April 13, 2015



This isn't really correct––"pastane" refers more to a place where pastries are sold. "Bakery," or ekmek fırını, is a place where you can buy bread.


it isn't really incorrect. We discussed a lot with the team for the best translation of the pastane, and it simply doesn't exist.

A bakery is an establishment that produces and sells flour-based food baked in an oven such as bread, cakes, pastries, and pies.

A pastane might not have regular bread, but it has all different kinds of baked stuff.

Fırın is already an accepted answer.

confectionery/confectioner's shop/bakery/patisserie/pastry shop are all accepted answers for pastane.


I would love to know the etymology of "fırın" and whether it is related to the Latin "fornus" (oven) in any way.

The latter gives us Catalan "forn" for bakery/oven, as well as Italian "forno", Spanish "horno", French "four" and English "furnace".


I think they are related.


The word fırın comes from arabic word means a place to make bread and oriental pastry ( فرن )

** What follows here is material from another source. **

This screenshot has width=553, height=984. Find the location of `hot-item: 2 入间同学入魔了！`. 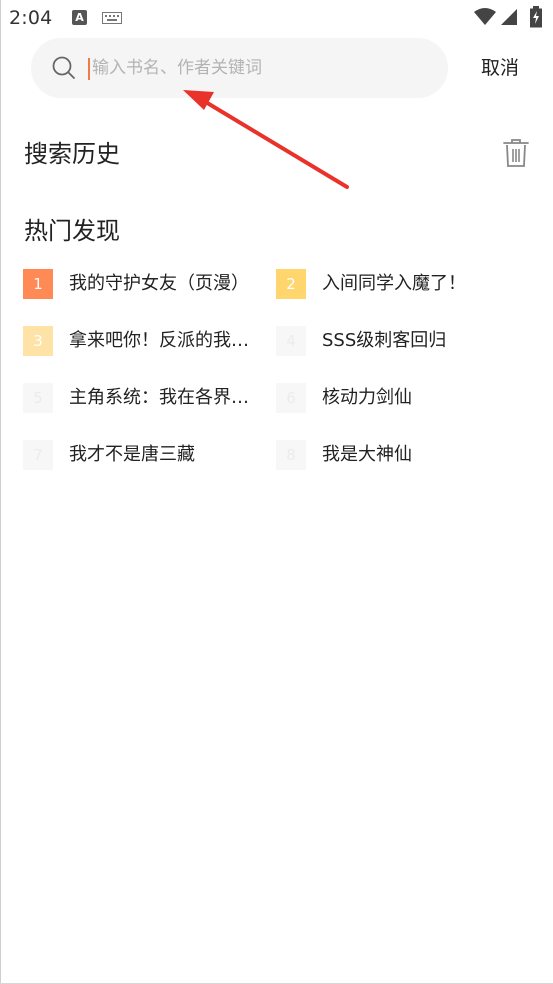

hot-item: 2 入间同学入魔了！ is located at coordinates (401, 285). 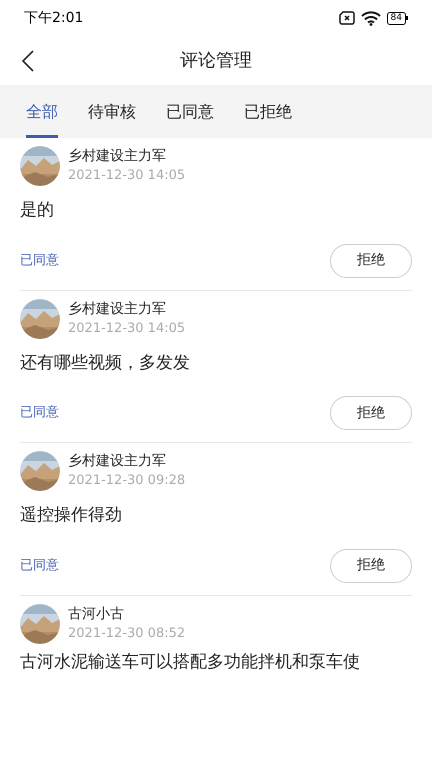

Actually, according to the Turkish Language Association, it is from Greek. It is possible that Arabic borrowed this word from Turkish. :)

This would mean that "fırın" probably is related to the Latin "Fornus" somewhat distantly.


it seems to be quited complicated :) According to nisanyansozluk

[ Codex Cumanicus, 1303] furnus - Fa: furn

[ Meninski, Thesaurus, 1680] fürün vul. furun فرون

~ Ar furn فرن [#frn] ekmek veya yemek fırını (~ OYun foûrnos φοῦρνος a.a. ☼ %rDuCG 2:1698 ) ~ Lat fornus/furnus a.a. ☼ %rEM 441 << HAvr gʷhorno- < HAvr gʷher- (ateş veya közle) ısıtmak

Not: Fr four, fournaise, İng furnace (a.a.) biçimleri Latinceden alınmıştır.


Latin does borrow a lot from Greek, so that would make sense.